* WHAT TO WORK ON *
**a.** In the post about Contador's suspension, rewrite the paragraph beginning "Apparently traces of the banned drug" as a short bulleted list of its main facts.
**b.** Using the post about Contador's suspension, decide whether each statement below agrees with it. Answer yes or no for each, and quote the words from the post that settle it.
(i) The positive sample was taken during the second rest day of the 2010 Tour de France.
(ii) Contador was notified of the finding on 24 September.
(iii) The amount of clenbuterol found was 400 times above the laboratory threshold.
**c.** Pick up the post about Contador's suspension after its last sentence and continue writing it.

William Fotheringham reports in The Guardian today that Alberto Contador has been provisionally suspended after positive test taken during the second rest day of the 2010 Tour de France (Alberto Contador provisionally suspended after positive test).
Apparently traces of the banned drug Clenbuterol were found in a urine sample: Clenbuterol is a bronchodilator used by asthmatics (clinically) and illicitly by athletes to improve breathing and enhance weight loss (presumably the latter’s not an issue in a Grand Tour). So Contador has been ‘provisionally suspended’, whatever that means. Interestingly Fotheringham goes on to write:
Contador was notified of the finding on 24 August, his spokesman said yesterday. A statement from cycling‘s governing body, the International Cycling Union, issued this morning said that the concentration of clenbuterol found in Contador’s urine was 50 picograms*, 400 times less than the threshold required by a World Anti-Doping Agency accredited laboratory, and that investigations were in progress.

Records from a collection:
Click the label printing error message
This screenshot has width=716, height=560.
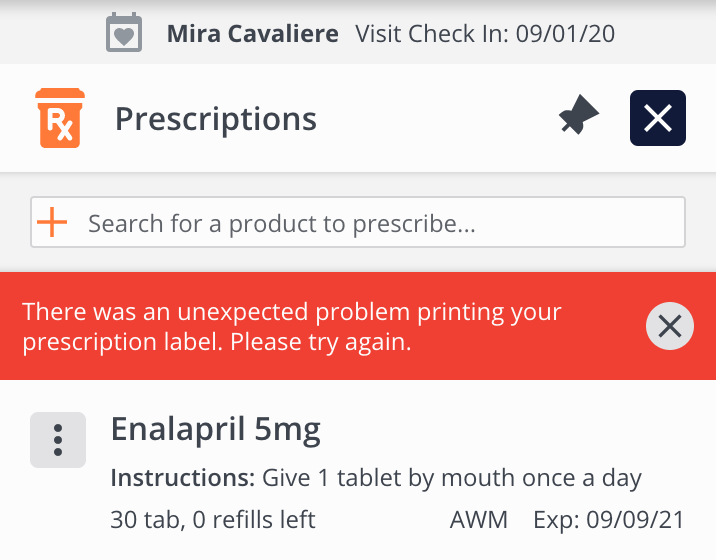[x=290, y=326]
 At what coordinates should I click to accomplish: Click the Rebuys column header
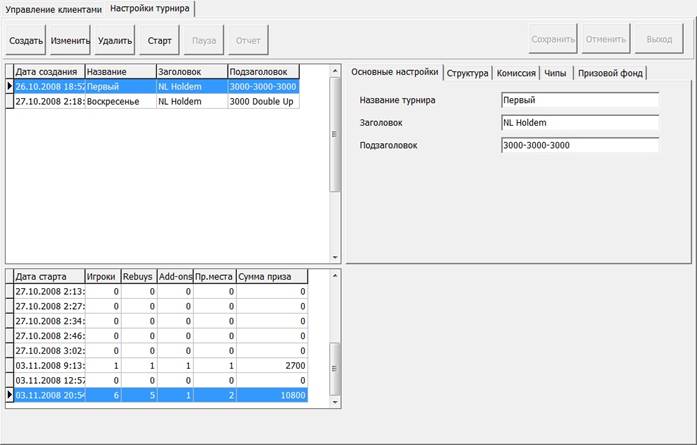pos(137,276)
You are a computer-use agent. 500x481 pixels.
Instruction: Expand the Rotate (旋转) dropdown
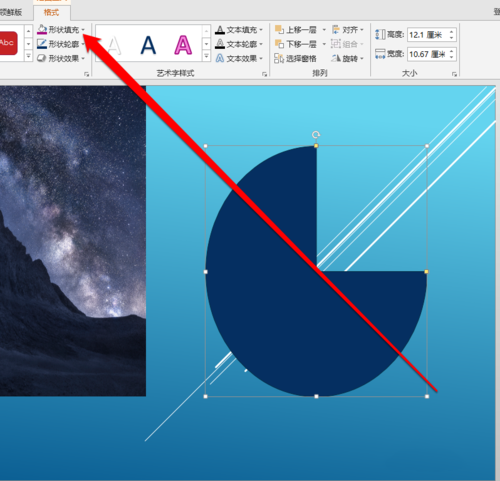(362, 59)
...
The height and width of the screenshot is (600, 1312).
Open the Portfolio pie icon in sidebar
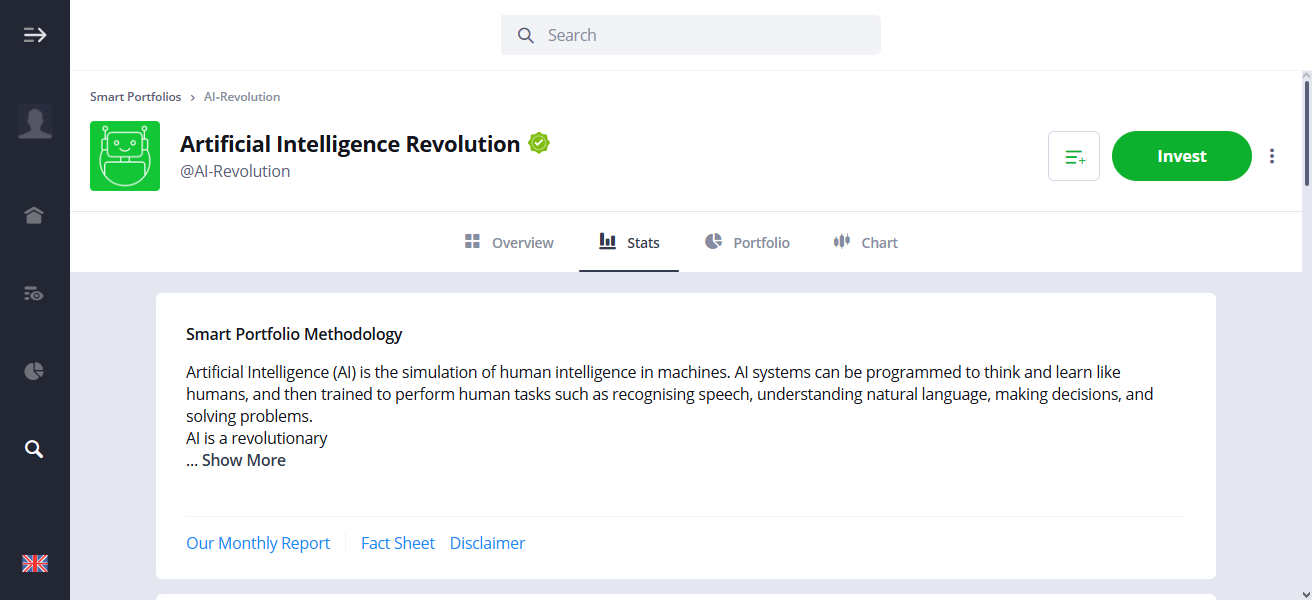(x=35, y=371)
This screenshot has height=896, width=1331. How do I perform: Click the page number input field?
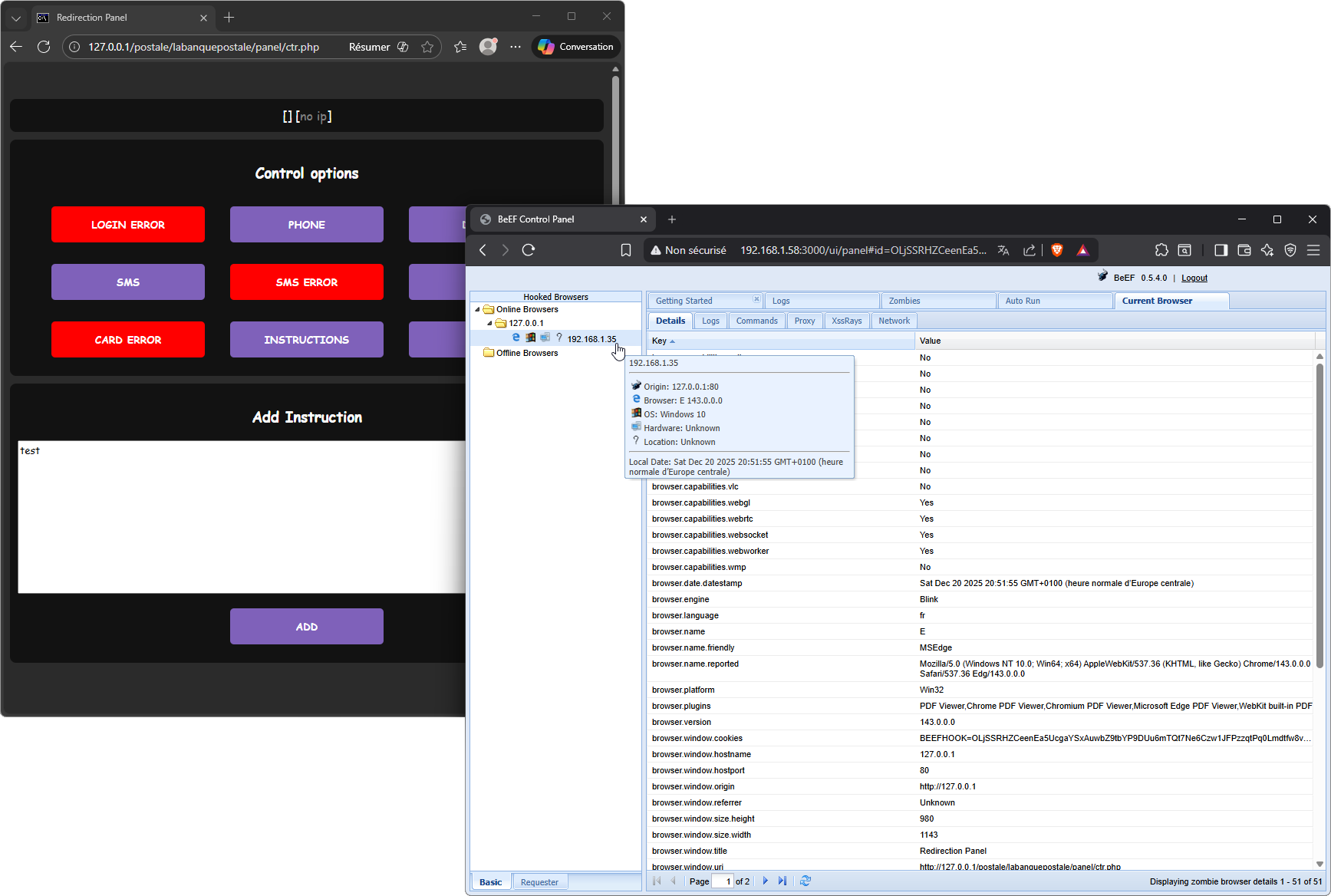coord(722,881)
---
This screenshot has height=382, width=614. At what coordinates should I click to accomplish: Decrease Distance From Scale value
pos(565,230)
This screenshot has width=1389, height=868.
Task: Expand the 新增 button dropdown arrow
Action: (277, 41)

* ANSWERS FOR THIS EXERCISE *
**a.**
- Traces of the banned drug Clenbuterol were found in a urine sample.
- Clenbuterol is a bronchodilator used clinically by asthmatics and illicitly by athletes to improve breathing and enhance weight loss.
- Contador has been "provisionally suspended."

**b.**
(i) Yes: "taken during the second rest day of the 2010 Tour de France"
(ii) No: "Contador was notified of the finding on 24 August"
(iii) No: "400 times less than the threshold required by a World Anti-Doping Agency accredited laboratory"

**c.**
[*50 picograms = 0.05 nanograms = 0.00005 micrograms = 0.00000005 milligrams = 0.00000000005 grams]
Leaving aside the observation that 50pg is not actually a concentration but an amount, why is there a case to answer here if the amount detected is 400 fold less than required by a WADA accredited laboratory (presumably to call a positive). What, one wonders, is the UCI’s doping limit for clenbuteral? And furthermore, presumably Contador had tests on other days of the Tour – if he was doping, wouldn’t clenbuterol have shown up in those? A WADA representative is quoted as saying
The issue is the lab has detected this. They have the responsibility for pursuing. There is no such thing as a limit where you don’t have to prosecute cases. This is not a substance that has a threshold.
Which kind of contradicts the earlier statement in the article. This really comes across as a mysterious case. I await a UCI statement about the matter. From my science-based viewpoint, there have to be limits below which sanction will not be taken: as analytical methods improve in sensitivity, one might expect to see all sorts of false positives, ranging from contamination to just confused results.
What should happen if an athlete recorded 0.5pg? Or less – maybe 0.5 femtograms (which is 0.0000000000000005 grams – I think – all those zeros get confusing! 50 pg is usually written as 50 x 10e-12, 0.5 fg would be 0.5 x 10e-15)
I guess this one’s going to run for a bit.
I read an article in the journal Science around the time of the Landis positive, which made for interesting reading concerning the possibility of a false positive occurring during multiple tests of an individual during a three week event: this concerned the EPO test, which by it’s nature has an arbitrary cut-off for a positive to be called.